Sual: Kaç çeşit yobaz vardır?
Cevap: Yobaz kelimesi, kaba, câhil, bozuk ve sapık düşüncelerini ve siyasi kanaatlarını din bilgisi olarak ileri süren kimse demektir. Bozuk düşüncelerini, yanlış kanaatlarını kabul ettirmek için, din bilgilerini yanlış söyler. Bunlardan bâzıları, taşıdıkları etiketlerinden, sığındıkları kanun maddelerinden, çoğu da müslümanların imanlarını istismar etmekten güç alırlar. Büyük halk topluluklarını arkalarına takarak ihtilal çıkarmaya, bölücülüğe, kardeş kavgasına sebep olurlar. Yobazların en zararlısı ve en tehlikelisi, mal, para, makâm elde etmek için yabancı ideolojilerin, dinde reformcuların ve mezhepsizlerin propagandalarını yaparak, milletin imanını, ahlakını bozan, satılmış, din ve fen ve siyaset yobazlarıdır. Yobazları 3’e ayırabiliriz
1) Din ve dünya bilgilerinden mahrum olan, fakat kendilerini ilim adamı, akıllı sanan Câhil yobazlardır. Bunlar, bölücülük yaptıkları gibi, din düşmanlarına çabuk aldanıp, zararlı yollara kolayca sürüklenebilirler, Osmanlı tarihini kana boyayan Patrona Halîl, Kabakçı Mustafa, mehdi olduğunu iddia eden kızılbaş Celâli gibi kimseler bu kısım yobazlardandır.

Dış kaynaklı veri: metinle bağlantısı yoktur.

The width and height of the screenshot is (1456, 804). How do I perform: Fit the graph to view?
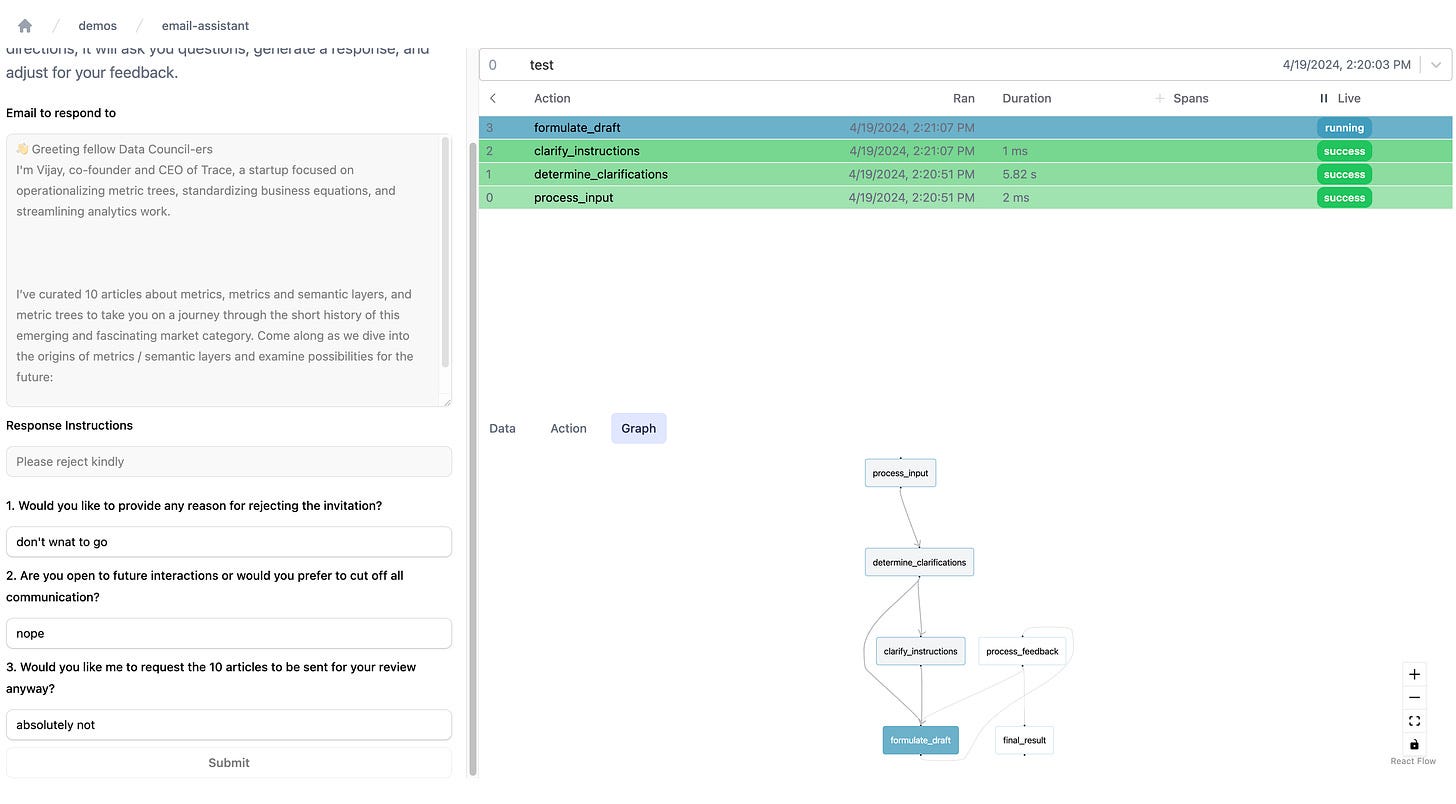(x=1414, y=721)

2) Yobazların ikinci kısmı, Din yobazlarıdır. Bunlar kötü din adamlarıdır. İlimleri biraz varsa da, sinsi maksatlarına, mala ve mevkiye kavuşmak için, bilmediklerini veya bildiklerinin tersini söylerler ve yaparlar. İslamiyetin dışına çıkarlar. Kötülük yapmakta, dini yıkmakta, câhillere numune olur, rehberlik ederler. İslam dininde büyük yaralar açan Abdullah bin Sebe ve Ebû Müslim Horasani ve Hasan Sabbah ve Osmanlı padişahlarının şehit edilmelerine fetva veren din adamları ve vehhâbîlik fitnesini ortaya çıkaran Necdli Abdülvehhab oğlu Muhammed ve Mısırdaki mason locası başkanı Cemaleddin-i Efgani ve Kahire müftüsü mason Muhammed Abduh ile çömezi Reşid Rıza ve Seyyid Kutub ve İstanbul’da İslamiyete saldıranlardan doktor Abdullah Cevdet ve Hindistan’da İngilizlerin İslamiyete hücumlarına vasıta olan münâfık Ahmed Kadıyânî ve Pakistanlı Ebülala Mevdûdî ve benzerleri, yeni türeyen reformcular ve mezhepsizler ve din adamı şekline girerek, Osmanlı Devletinin yıkılmasına çalışan meşhur ingiliz casusu Lawrence hep bu kısımdaki yobazlardandır. Bunlar, müslümanların din duygularını, imanlarını sömürerek, İslam dinini içerden yıkmaya çalışmışlardır.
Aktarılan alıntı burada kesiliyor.